**ABOUT THIS TASK**
Each line of the data below goes into the copy exactly; pictures do not.

**MATERIALS PROVIDED**
#####

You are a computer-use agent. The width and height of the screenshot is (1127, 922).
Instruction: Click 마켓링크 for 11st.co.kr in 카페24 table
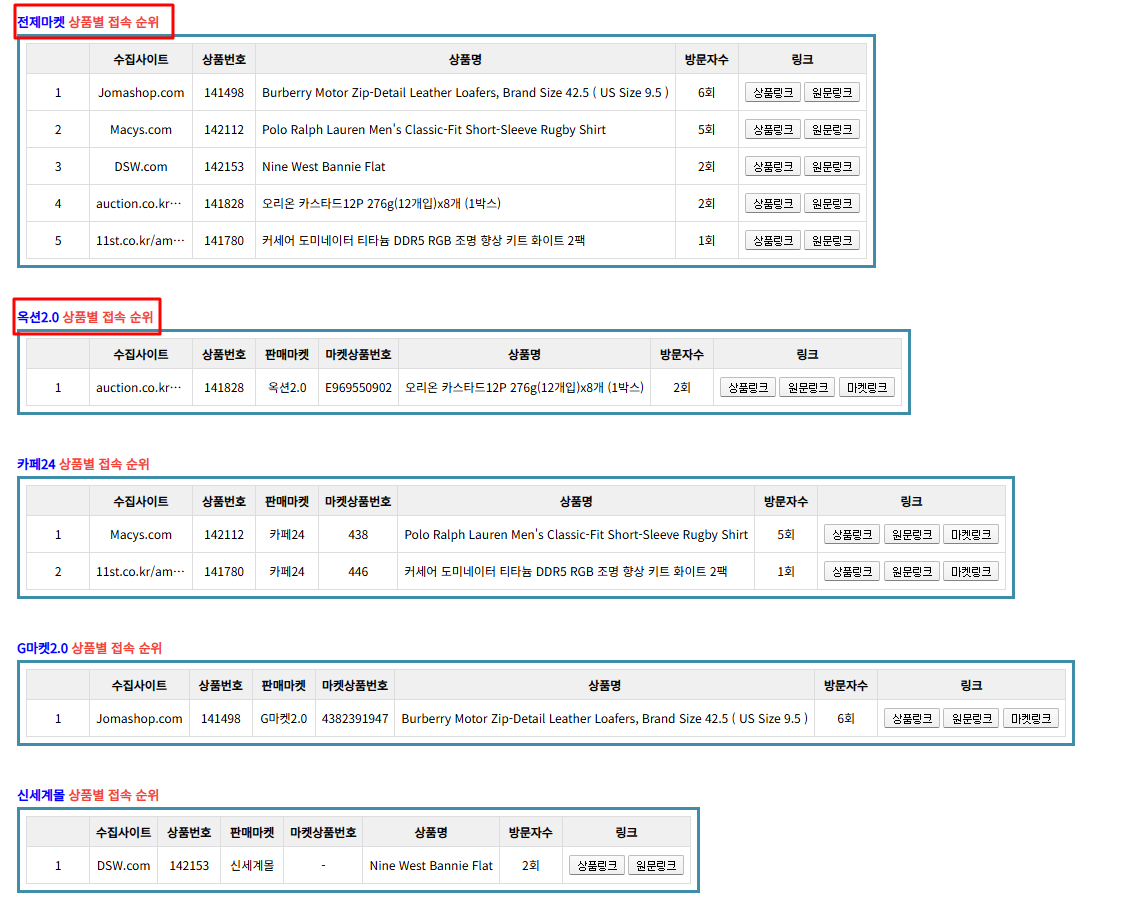tap(970, 572)
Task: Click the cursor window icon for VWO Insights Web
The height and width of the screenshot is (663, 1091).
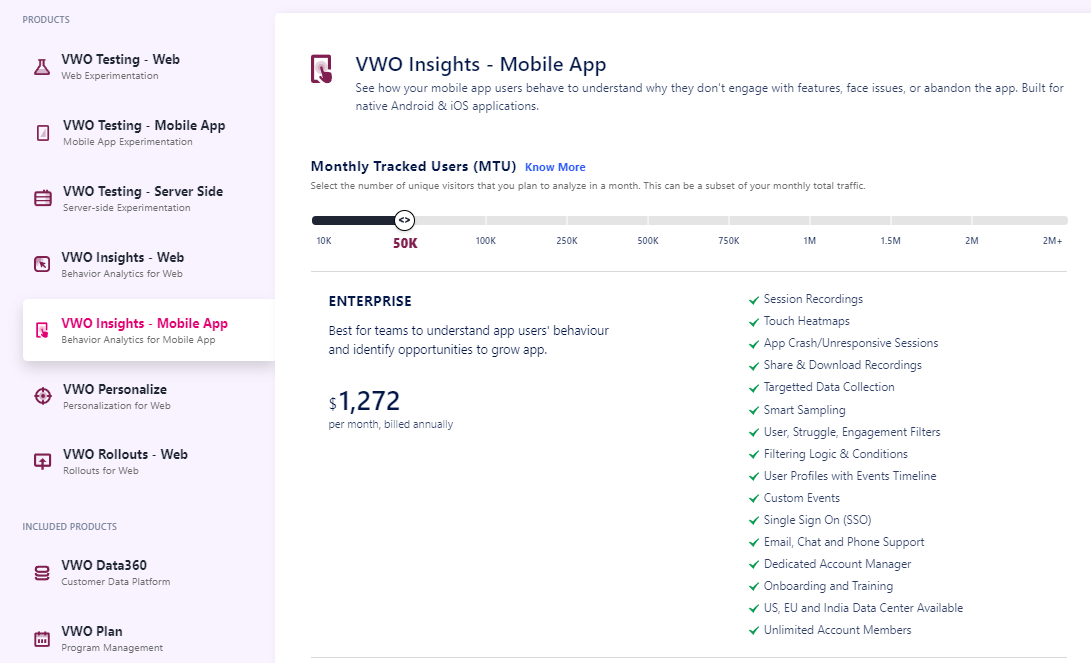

#####

**REPLY TO THE EXERCISE**
You are a computer-use agent. The width and height of the screenshot is (1127, 922).
Instruction: Click 마켓링크 for 11st.co.kr in 카페24 table
tap(970, 572)
Task: Click the cursor window icon for VWO Insights Web
The height and width of the screenshot is (663, 1091).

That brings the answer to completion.